The popular narrative is that LaTroy Hawkins was a talented pitcher that couldn't perform under pressure and was thus uniquely poorly suited to be a closer. Indeed, in 2004 as he closed for the Cubs, his ERA was stellar at 2.63 and his strikeout and walk rates excellent but he blew 9 saves.
Aggregate stats like ERA and strikeout rate have the weakness that they don't use the individual game as a unit. A closer's save record, like a starter's W-L record, hold the individual game up and attribute its result to a pitcher. That's why they resonate in ways that aggregate rate stats don't. Unfortunately they can also be pretty inaccurate measures of a pitcher's impact on the games he pitched in. And sometimes, as in Hawkins' case, they're even misleading indicators of what happened while he was pitching.
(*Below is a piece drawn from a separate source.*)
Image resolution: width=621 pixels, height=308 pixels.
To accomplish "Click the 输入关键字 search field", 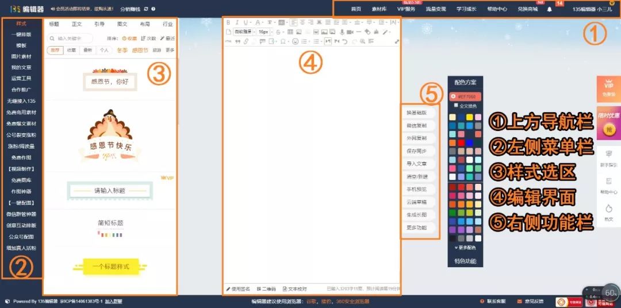I will pyautogui.click(x=70, y=39).
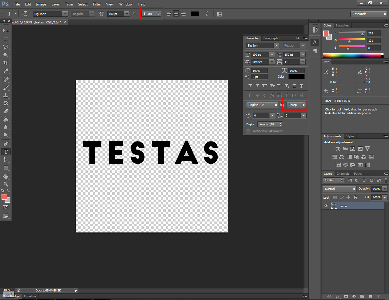Click the black text Color swatch in Character panel
Image resolution: width=389 pixels, height=300 pixels.
[x=296, y=77]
Measuring a single player's actual impact on a game is impossible, but measuring what happened while he was pitching is done regularly with WPA. Hawkins' WPA didn't shine as brightly as his rate numbers, but it was pretty good, around 1.2. It's better than any other Cub reliever that year, and in line with what many other good relievers did. You'd expect a reliever that blew so many saves to have a bad WPA. His decent WPA suggests that his blown saves were not as bad as those of many others. Indeed, my recollection is that several times he blew saves in games the Cubs won; he held the tie and often was credited with the win himself. Even if he performed poorly he left with the game still in reach. WPA will rightly say this sort of blown save is better than the stereotypical reliever meltdown, where the closer gives up the tying and winning runs.
So what do the game logs say? Let's look at the 9 blown saves of LaTroy Hawkins in 2004.
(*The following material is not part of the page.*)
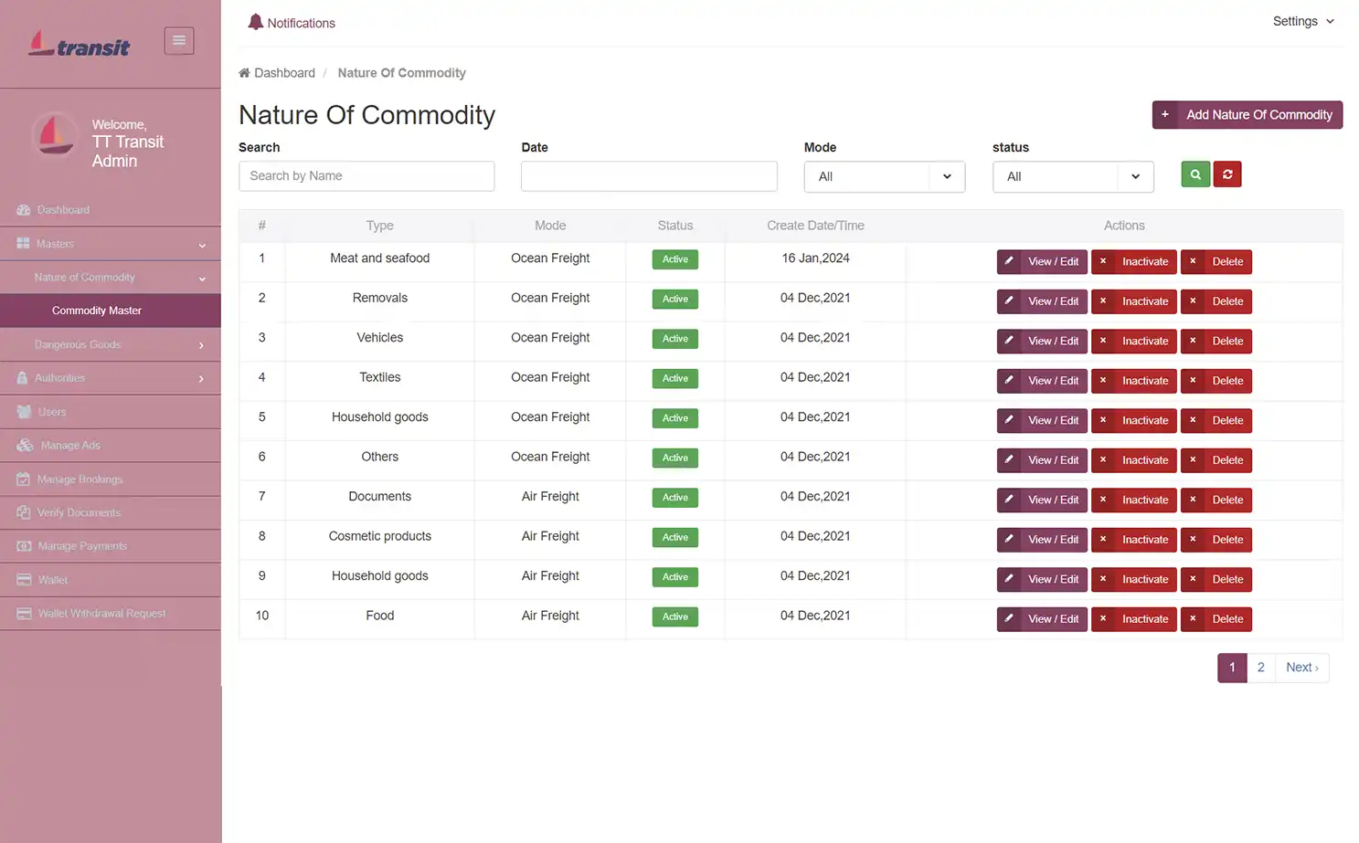Expand the Settings menu at top right

click(x=1303, y=21)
- April 28: Hawkins entered the game with one out in the 8th and a one-run lead. He gave up a home run to tie the game and finished the inning with the game tied. The Cubs happened to score one in the 9th and win (this does not bear on Hawkins' WPA, nor on any rational analysis of his performance, though he was credited with a win). Although it occurred before Hawkins was installed as the closer, this fits the pattern of a blown save that was, while not good, about as good as a blown save can be.
- May 28: In the second game of a double-header Hawkins entered in the bottom of the 9th with a two-run lead and gave up a two-run homer to tie the game. He finished out the 9th and was replaced for the 10th by Francis Beltran, who threw one pitch that was hit out for a home run and a Cubs loss. Again, Hawkins allowed the tying run but not the winning run to score, though this time he blew a larger lead.
- June 13: In the bottom of the 11th Hawkins entered with a one-run lead. He allowed three singles (one which he fielded; it is possible though not certain that he fielded poorly -- either way, WPA counts it the same as any other single) and the tying run, finished the 11th, pitched a 1-2-3 12th, and exited with the game tied. The Cubs went on to win. The pattern holds.
- July 4: A one-run lead going into the top of the 9th, a solo home run, a blown save, a tie-game departure, a Cub run (on an RBI walk by Todd Walker), and a win. The pattern is four-for-four.
- August 21: Another one-run lead in the bottom of the 9th. Hawkins recorded only one out before allowing two runs and picking up the loss. A throwing error on Aramis Ramirez contributed; still, the pattern is finally broken.
- August 25: Exactly like July 4, except in the details. Hawkins gave up the tying run on a double to a guy named Magruder, and the Cubs won it on a solo shot from Corey Patterson. Pattern is 5-for-6.
- September 21: Another for the pattern (6 out of 7), and another blown save-win for Hawkins. This time it was the bottom of the 9th, and Patterson (another Cub that had a pretty solid season that many remember as disappointing) scored the winning run on a wild pitch, setting up a save for Ryan Dempster.
- September 25: Hawkins entered with two on and one out in the bottom of the 9th and gave up a 3-run jack to tie it up. That's -0.4 on the WPA scale, which is exactly halfway between 0.1 (what he'd have got for the save) and -0.9 (what he'd have got had he given up another donger instead of finishing the inning). That's the very mathematical signature of the pattern. 7 out of 8. Oh, yeah, the Cubs lost in extras, holding onto a slim half-game wild-card lead.
- September 29: I'll have the regular. The real orthodox regular. In a one-run save opportunity in the top of the 9th Hawkins gave up one run. The Cubs went on to lose in extras and fell a half-game back in the wild-card race.
So the final score: in nine blown saves LaTroy Hawkins finished out the inning with the game tied eight times, giving the opponents the lead only once. On top of that he picked up losses after entering tie games three times. This does not amount to a great season, and the stretch run was particularly mediocre, but it does amount to a better season than the blown-save count and popular narrative would lead you to believe. And that bit about a decent-but-not-great season with a mediocre stretch run? That describes the 2004 Cubs to a T, the whole team. Singling out any one player is silly.